Gibt es bei Ihnen Bemühungen in Richtung Modellen wie einer Vier-Tage-Woche?
Ja, das habe ich mit intelligenten Schichtmodellen gemeint. Wir haben da einen Piloten in einem unserer Dachziegelwerke laufen. Der scheint sich gut zu entwickeln. Ist das Feedback gut, wird das ausgerollt. Es kann in diesem Modell 12 Stunden mit entsprechenden Pausen, abgestimmt mit der Gewerkschaft, gearbeitet werden.
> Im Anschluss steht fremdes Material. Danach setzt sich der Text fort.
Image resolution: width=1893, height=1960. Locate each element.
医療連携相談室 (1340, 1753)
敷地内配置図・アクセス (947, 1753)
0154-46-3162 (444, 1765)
Damit haben die Menschen dann vier Tage am Stück frei.
Macht der Fachkräftemangel die Arbeitswelt besser?
Knappe Ressourcen zwingen jeden, egal auf welcher Ebene, zu Innovationen. Menschen haben Bedürfnisse, die sich über Generationen verändern. Ich habe selbst zwei Töchter – die heutige Generation denkt anders.
Sie selbst wollten sich verstärkt dem Fassadengeschäft widmen, als Sie bei Wienerberger angetreten sind. Inwiefern hat das gefruchtet?
Wir sind dabei, auch neue Produkte zu entwickeln und das Sortiment zu erweitern. Da gibt es die ersten Piloten.
Welche konkreten Umsatzziele haben Sie hier?
Die gibt es, aber die verraten wir nicht. Anfang nächsten Jahres soll aber ein neuer Fassadenziegel auf den Markt kommen, der in Gleinstätten entwickelt wurde.